Meticulously-painted headlines cling to the animated human forms, encasing them in news of the financial crisis, women's right to enter the workforce, and global warming.
His technique is heart-stopping
trompe-
l'oeil (literally, "fool the eye"). Viewed from even just 2 feet away, I was absolutely certain that there would be a strong surface texture like paper
mache. But when I was up close (so close the guards came over, but it was still worth it to see!), I could see that the surface was perfectly flat, entirely 2-dimensional. What a gift.
And what a bold man to speak out, through his work, about the storm headlines swirling around him. I wanted to fly immediately to his studio and paint
with him, to feed off that intensity with which he must work to achieve such hyper-realism.
Outside, a typhoon was brewing (this is like a really
intense hurricane) and I hurried back to my uninspiring neighborhood of Fortress Hill to buy groceries before the rains hit. On the way, I passed by newspaper headlines about the deadly bombing in Jakarta, Indonesia.

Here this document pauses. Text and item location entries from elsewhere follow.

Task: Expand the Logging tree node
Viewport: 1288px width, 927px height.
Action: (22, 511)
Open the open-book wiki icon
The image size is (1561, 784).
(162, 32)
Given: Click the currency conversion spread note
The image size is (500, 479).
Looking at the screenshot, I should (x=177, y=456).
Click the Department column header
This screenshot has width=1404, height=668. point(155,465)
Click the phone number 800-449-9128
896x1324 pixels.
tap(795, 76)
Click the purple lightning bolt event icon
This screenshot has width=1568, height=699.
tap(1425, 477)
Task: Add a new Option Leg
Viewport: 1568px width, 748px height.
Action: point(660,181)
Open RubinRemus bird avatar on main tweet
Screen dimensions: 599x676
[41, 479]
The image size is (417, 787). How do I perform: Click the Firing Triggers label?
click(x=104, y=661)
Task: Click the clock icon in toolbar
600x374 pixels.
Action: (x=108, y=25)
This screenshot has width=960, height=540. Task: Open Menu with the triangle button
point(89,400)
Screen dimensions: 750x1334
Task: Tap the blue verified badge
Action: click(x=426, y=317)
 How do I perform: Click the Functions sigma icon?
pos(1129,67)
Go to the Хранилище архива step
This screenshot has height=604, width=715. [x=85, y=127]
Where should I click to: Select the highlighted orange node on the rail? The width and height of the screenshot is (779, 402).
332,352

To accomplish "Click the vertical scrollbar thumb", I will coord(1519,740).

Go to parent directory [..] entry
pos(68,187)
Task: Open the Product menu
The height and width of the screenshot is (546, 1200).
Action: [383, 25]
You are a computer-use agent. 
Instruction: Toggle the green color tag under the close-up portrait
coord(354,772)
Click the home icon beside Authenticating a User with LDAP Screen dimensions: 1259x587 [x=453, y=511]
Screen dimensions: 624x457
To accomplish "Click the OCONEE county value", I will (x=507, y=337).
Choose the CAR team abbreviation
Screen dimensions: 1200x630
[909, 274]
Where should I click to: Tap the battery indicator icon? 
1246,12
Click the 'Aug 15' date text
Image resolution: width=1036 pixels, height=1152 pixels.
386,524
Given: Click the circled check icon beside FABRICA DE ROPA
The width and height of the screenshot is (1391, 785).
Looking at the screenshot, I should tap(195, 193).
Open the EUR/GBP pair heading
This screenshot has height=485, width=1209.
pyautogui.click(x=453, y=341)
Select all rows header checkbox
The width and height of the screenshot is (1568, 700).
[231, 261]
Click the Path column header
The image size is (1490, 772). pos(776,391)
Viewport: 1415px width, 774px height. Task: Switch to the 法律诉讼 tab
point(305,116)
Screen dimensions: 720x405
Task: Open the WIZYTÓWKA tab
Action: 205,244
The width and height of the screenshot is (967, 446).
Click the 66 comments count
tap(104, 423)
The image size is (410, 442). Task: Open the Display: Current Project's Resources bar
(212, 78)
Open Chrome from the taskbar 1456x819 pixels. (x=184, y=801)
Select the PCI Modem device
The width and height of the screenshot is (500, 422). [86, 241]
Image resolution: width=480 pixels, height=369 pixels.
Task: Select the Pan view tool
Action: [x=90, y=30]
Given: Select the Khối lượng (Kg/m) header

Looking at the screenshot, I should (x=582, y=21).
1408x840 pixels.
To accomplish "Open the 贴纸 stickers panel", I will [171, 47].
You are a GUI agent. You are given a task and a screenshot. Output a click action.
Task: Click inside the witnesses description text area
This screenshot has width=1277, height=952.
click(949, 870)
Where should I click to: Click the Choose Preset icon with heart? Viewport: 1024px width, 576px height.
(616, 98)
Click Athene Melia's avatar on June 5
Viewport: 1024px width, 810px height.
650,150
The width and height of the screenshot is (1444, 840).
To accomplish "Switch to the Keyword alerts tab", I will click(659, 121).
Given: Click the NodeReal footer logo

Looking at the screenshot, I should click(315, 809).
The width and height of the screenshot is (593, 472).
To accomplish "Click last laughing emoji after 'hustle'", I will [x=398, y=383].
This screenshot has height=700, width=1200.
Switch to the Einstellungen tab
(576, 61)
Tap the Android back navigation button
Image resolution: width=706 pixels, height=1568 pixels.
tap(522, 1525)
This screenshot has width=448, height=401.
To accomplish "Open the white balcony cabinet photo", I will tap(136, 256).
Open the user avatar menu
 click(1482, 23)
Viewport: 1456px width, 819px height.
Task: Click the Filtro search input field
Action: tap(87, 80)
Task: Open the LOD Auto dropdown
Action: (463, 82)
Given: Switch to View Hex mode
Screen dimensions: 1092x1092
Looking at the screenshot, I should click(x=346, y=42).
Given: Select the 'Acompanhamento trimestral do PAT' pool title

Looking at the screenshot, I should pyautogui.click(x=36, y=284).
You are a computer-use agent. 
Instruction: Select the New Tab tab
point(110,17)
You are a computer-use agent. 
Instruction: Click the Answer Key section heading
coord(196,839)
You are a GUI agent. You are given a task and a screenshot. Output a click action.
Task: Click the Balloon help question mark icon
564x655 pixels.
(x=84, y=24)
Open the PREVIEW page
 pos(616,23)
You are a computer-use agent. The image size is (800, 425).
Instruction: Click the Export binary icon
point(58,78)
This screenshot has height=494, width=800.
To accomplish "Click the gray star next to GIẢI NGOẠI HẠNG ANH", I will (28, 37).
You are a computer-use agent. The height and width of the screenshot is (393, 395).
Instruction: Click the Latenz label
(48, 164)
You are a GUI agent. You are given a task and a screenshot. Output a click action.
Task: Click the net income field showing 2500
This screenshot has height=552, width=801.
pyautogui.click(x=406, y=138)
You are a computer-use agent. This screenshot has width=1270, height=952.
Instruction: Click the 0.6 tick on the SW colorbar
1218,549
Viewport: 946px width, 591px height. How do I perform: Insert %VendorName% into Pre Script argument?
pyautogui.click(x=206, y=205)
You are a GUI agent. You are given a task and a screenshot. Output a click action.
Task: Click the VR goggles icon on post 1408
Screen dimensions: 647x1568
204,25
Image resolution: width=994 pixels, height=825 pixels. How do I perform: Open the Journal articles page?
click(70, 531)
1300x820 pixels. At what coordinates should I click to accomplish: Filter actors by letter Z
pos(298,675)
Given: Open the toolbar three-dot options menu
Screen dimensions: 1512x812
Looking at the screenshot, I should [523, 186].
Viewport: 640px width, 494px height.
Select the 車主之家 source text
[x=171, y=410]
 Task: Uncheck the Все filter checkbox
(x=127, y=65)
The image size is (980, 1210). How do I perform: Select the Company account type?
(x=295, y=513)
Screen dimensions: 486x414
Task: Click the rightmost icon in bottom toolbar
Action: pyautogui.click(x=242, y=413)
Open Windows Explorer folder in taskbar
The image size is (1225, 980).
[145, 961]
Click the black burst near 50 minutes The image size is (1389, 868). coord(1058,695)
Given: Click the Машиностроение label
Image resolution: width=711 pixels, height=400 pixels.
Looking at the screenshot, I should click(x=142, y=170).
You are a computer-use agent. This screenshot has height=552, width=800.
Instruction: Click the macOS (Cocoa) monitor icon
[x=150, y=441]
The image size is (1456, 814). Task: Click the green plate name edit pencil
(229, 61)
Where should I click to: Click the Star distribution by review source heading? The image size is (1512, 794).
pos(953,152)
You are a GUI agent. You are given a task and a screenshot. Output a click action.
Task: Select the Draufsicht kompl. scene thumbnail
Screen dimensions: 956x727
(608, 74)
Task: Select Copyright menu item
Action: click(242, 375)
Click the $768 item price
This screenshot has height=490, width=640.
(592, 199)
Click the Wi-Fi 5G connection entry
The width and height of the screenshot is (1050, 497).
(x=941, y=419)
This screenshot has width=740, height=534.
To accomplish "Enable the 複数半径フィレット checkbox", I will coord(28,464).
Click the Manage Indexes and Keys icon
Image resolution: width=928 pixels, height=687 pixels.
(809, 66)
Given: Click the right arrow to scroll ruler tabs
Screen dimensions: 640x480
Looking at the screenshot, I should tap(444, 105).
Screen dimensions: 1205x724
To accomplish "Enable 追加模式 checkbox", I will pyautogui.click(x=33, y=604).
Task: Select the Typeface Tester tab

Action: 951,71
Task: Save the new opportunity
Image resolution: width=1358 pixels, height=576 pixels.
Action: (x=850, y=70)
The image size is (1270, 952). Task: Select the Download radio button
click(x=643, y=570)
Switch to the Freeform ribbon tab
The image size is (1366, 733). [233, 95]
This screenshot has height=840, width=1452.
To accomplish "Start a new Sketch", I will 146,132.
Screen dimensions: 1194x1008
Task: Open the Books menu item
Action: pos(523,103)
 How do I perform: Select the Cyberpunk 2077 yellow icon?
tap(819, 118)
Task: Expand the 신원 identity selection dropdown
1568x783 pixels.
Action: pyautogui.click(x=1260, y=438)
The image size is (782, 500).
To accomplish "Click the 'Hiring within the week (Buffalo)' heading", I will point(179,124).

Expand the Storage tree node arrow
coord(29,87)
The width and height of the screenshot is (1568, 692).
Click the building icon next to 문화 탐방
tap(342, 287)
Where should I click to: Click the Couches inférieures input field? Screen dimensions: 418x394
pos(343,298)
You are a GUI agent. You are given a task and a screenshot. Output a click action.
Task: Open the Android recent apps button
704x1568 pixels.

Budi Ubrux's country. The words seemed surreal on the flat surface of a stack of newspaper, like they were made light simply because they were typed and neatly stacked. I wanted to see the human forms that
Budi Ubrux would build from those papers. I wanted him to translate that flatness into 3-dimensional forms in his imagination, then back into the two dimensions of the canvas. With his brush, the absurdity of the bombings would melt away.